Cari Blog Ini

Selasa, 04 Agustus 2015

Akar Pemikiran KH Hasyim Asyari dan KH Ahmad Dahlan

Oleh : Arif Wibowo – Ketua Pusat Studi Peradaban Islam (PSPI)

Pembahasan mengenai NU dan Muhammadiyah sebenarnya sudah tidak terlalu darurat sekarang, karena suasana hubungan NU dan Muhammadiyah tidak sepanas dulu. Namun sebagai ummat yang kadang jika disodorkan pertanyaan “kamu NU apa Muhammadiyah?” oleh orang awam, dan seringkali kita malah menjawab Ahlus sunnah wal jamaah, malah membuat si penanya awam itu bingung, lantas tidak kita jelaskan apa itu ahlus sunnah wal jamaah, kita abai pada ummat yang belum faham. Barangkali lebih pas jika kita tahu terlebih dahulu, bahwa NU dan Muhammadiyah itu sama-sama ahlus sunnah wal jamaah, jadi ndak masalah esoknya si penanya bertanya lagi dan kita jawab NU, lantas lusa dia tanya lagi kita jawab Muhammadiyah. Tentu saja penjelasannya menyusul.

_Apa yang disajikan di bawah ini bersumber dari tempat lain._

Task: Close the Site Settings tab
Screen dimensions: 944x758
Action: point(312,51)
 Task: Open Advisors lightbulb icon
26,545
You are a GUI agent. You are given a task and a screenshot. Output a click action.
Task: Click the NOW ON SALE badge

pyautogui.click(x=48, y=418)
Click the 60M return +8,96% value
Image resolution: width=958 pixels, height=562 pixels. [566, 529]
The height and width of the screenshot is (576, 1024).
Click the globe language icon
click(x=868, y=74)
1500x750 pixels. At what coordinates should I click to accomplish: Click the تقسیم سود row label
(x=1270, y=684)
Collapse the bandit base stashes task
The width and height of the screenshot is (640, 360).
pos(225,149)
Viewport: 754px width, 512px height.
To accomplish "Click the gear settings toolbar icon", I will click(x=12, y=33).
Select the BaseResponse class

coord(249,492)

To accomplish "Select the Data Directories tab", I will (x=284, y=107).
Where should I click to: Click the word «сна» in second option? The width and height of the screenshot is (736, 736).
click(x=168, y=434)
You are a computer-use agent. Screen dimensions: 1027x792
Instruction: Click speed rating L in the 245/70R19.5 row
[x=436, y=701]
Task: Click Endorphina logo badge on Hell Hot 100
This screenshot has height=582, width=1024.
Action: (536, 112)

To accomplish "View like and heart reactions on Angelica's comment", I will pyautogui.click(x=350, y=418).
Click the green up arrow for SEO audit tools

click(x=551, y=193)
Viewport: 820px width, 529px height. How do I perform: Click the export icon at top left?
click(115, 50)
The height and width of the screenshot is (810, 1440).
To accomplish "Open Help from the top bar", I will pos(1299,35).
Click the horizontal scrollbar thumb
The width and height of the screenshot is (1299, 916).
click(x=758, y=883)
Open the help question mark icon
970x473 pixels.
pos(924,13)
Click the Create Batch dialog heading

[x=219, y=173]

NU dan Muhammadiyah ada di wilayah berbeda bung, kita mesti tahu itu. NU itu di wilayah pemikiran, sedang Muhammadiyah di wilayah amal. KH Ahmad Dahlan dan KH Hasyim Asyari seperti kita tahu sebelumnya diceritakan pernah ngaji bersama pada beberapa guru yang sama di Makkah, tapi rasanya kita juga perlu tahu bahwa mereka juga pernah ngaji di pesantren yang sama di Kendal, bahkan satu kamar di asrama. KH Ahmad Dahlan lebih muda dua tahun dibanding KH Hasyim Asyari. Dan jangan lupa pula, paska khatam dari Mekkah, mereka juga ngaji bareng lagi dengan Kiai Kholil Bangkalan, yang jika diturut nasabnya nyambung ke Syarif Hidayatullah, Sunan Gunung Jati. Mahzab fiqihnya Syafii, aqidahnya merujuk Asy’ariah dan Maturidiyah, rujukan lain sama-sama ke Imam Ghazali juga. Nah, lantas beda dimana?

Bedanya pada bahan bacaannya. KH Hasyim Asyari banyak membaca pemikiran salafy, sedang KH Ahmad Dahlan banyak membaca pemikiran wahabi. Perlu diketahui istilah ‘salafy’ dan ‘wahabi’ di Arab dahulu sangat berbeda dengan sekarang. Wahabi dirintis oleh Muhammad bin Abdul Wahab, dan salafy dicetus oleh Muhammad Abduh. Pencitraan wahabi yang disamapadankan dengan salafy lantas dicitrakan sebagai golongan ekstrimis di Indonesia adalah pengambilan kesimpulan yang bodoh. Mereka tidak tahu sejarah sehingga secara serampangan menganggap wahabi dan salafy adalah mahzab yang sama sekali utuh.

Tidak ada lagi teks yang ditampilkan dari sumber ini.